*** DATA TO USE Section Begins ***

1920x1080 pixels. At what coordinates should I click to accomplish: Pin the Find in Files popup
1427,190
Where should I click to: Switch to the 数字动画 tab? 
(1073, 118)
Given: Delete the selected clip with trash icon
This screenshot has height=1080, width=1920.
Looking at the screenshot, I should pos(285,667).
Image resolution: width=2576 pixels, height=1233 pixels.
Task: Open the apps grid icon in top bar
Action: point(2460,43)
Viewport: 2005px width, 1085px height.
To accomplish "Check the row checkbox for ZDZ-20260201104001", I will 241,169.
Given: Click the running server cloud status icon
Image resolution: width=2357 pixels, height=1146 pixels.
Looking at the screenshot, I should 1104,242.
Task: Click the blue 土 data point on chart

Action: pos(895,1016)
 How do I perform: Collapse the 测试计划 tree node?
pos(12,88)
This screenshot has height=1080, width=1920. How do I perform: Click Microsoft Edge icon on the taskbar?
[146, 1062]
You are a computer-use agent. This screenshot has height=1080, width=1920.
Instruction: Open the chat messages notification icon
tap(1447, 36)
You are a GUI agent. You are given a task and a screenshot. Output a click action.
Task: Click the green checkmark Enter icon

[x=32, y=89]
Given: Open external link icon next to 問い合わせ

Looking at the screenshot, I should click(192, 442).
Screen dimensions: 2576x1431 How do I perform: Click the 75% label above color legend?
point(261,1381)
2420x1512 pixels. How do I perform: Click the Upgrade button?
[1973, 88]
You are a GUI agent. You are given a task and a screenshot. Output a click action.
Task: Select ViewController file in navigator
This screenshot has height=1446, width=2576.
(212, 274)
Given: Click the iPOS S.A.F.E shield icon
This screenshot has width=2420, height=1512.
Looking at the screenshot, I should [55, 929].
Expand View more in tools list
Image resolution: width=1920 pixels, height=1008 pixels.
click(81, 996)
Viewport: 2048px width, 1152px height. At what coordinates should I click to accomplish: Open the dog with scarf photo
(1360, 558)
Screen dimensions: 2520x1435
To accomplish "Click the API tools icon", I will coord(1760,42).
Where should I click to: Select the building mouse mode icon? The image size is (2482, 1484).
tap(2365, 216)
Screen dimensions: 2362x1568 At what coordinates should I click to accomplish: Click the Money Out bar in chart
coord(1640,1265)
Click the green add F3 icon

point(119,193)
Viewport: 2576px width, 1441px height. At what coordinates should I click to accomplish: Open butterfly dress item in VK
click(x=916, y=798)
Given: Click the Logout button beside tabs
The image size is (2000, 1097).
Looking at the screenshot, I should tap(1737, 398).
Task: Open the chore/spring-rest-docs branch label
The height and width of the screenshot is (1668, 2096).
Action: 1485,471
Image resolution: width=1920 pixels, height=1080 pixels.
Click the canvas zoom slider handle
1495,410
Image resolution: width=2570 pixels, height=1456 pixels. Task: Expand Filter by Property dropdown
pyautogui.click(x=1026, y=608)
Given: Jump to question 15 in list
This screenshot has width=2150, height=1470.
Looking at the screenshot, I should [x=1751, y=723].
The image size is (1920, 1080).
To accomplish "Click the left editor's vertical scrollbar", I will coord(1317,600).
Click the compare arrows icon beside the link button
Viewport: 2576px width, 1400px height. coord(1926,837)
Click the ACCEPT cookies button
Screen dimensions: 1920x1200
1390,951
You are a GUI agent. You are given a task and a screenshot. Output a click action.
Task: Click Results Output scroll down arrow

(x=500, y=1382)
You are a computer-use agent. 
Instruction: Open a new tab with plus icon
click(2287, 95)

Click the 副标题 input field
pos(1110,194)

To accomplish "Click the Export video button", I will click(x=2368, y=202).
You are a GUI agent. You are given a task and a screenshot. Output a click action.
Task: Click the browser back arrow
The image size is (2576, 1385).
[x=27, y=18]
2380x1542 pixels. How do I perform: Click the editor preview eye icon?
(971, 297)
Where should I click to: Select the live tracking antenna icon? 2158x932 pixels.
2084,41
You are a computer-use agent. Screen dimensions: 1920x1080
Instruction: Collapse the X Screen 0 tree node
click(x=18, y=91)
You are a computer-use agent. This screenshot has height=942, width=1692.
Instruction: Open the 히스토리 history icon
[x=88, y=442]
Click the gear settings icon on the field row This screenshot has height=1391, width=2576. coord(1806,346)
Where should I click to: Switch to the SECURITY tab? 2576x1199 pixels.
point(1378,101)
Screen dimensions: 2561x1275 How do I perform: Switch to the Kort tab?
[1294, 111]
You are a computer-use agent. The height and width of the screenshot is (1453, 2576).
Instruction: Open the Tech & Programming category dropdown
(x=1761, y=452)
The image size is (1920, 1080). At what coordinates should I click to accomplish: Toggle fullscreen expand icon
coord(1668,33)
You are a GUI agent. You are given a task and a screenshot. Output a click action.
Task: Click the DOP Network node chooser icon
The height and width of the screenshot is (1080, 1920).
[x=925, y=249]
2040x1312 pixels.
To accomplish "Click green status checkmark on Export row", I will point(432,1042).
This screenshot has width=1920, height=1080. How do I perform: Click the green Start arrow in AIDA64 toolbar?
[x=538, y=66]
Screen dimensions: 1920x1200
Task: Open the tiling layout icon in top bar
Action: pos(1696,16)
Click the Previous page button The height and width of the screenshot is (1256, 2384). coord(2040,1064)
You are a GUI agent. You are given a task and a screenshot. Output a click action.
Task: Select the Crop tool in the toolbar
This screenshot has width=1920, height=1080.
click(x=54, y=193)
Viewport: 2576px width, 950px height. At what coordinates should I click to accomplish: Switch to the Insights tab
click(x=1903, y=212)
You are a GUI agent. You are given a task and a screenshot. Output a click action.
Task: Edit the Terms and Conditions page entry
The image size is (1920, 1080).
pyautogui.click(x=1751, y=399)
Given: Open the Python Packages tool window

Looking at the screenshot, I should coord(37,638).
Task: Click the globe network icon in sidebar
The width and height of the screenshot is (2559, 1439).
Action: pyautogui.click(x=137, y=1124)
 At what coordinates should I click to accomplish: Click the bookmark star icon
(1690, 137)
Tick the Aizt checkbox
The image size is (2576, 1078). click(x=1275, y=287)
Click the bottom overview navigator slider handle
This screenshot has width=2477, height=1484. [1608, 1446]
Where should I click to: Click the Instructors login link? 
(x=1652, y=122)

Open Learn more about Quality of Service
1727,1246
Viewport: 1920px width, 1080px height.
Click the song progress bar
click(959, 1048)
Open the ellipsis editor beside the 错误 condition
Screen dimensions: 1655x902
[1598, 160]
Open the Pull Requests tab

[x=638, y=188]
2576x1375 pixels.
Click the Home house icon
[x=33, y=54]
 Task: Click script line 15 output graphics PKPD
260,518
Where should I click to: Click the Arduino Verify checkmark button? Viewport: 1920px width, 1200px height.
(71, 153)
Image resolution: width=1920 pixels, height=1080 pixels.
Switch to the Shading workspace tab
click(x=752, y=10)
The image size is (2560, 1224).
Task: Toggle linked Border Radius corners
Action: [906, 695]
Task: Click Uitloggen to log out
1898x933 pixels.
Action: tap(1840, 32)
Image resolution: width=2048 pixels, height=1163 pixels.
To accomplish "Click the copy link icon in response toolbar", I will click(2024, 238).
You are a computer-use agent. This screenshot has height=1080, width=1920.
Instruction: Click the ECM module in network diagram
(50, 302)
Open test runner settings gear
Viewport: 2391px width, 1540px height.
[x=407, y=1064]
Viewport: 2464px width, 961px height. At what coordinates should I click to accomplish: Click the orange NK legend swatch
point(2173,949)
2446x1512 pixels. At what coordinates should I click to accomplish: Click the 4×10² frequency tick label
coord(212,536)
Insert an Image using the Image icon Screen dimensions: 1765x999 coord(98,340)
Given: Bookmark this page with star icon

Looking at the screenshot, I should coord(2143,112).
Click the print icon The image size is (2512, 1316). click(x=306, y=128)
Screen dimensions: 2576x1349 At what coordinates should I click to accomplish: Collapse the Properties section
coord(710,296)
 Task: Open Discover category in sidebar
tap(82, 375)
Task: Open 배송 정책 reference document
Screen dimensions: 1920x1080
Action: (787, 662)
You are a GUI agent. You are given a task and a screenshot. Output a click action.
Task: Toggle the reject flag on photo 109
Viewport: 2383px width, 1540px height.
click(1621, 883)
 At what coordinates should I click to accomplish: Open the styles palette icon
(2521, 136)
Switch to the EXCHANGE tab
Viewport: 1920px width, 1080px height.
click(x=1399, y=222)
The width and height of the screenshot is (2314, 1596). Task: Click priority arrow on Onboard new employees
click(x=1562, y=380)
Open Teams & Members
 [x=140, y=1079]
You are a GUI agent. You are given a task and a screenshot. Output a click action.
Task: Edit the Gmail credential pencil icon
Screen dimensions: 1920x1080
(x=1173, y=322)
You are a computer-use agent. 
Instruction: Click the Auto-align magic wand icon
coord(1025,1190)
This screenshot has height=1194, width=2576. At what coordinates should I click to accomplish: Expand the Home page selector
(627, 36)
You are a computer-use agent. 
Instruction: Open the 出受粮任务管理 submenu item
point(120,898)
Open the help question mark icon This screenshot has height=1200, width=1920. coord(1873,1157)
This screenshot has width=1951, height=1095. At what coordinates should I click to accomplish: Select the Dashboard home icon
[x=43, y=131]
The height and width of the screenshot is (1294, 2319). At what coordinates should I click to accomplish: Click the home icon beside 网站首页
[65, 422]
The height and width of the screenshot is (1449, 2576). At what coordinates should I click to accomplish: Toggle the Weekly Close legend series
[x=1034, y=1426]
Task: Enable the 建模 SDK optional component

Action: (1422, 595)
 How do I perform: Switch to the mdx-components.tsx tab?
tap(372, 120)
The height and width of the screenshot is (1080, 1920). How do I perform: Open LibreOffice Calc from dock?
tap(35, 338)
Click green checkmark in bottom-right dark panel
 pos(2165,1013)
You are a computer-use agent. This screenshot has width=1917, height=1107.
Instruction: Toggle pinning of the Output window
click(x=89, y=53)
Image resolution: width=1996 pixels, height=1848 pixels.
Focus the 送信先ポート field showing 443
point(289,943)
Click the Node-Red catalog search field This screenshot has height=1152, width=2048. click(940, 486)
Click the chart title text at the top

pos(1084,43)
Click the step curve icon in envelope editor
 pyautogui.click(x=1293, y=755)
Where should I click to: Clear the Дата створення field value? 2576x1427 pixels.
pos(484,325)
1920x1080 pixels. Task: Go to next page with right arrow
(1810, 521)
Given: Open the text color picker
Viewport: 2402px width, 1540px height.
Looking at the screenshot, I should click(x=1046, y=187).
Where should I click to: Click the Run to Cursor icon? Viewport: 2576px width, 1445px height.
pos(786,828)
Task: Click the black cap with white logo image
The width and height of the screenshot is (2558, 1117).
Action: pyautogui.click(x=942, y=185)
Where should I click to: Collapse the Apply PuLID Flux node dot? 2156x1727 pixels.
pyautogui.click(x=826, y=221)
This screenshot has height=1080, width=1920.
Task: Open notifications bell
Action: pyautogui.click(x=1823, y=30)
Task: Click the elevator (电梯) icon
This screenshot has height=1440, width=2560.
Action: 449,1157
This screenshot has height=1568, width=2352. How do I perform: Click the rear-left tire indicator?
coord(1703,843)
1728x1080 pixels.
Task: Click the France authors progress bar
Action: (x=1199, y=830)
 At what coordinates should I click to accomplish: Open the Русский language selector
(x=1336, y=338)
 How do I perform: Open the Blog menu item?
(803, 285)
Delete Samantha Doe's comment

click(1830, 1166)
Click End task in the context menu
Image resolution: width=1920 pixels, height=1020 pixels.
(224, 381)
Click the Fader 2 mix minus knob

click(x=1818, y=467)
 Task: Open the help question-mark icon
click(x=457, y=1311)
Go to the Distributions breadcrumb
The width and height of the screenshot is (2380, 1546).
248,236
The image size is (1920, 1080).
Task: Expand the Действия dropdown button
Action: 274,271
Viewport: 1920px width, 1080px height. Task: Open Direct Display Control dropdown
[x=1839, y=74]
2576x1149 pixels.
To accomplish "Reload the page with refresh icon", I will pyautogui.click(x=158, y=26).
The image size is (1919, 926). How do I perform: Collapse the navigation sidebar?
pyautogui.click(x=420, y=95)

*** DATA TO USE Section Ends ***

> TRY IT: Please copy each line of the records above that holds the word "will".

> SOLUTION TO THIS TASK:
To accomplish "Check the row checkbox for ZDZ-20260201104001", I will 241,169.
To accomplish "Click the API tools icon", I will coord(1760,42).
To accomplish "Click the left editor's vertical scrollbar", I will coord(1317,600).
To accomplish "Click the Export video button", I will click(x=2368, y=202).
To accomplish "Click green status checkmark on Export row", I will point(432,1042).
To accomplish "Click the copy link icon in response toolbar", I will click(2024, 238).
To accomplish "Reload the page with refresh icon", I will pyautogui.click(x=158, y=26).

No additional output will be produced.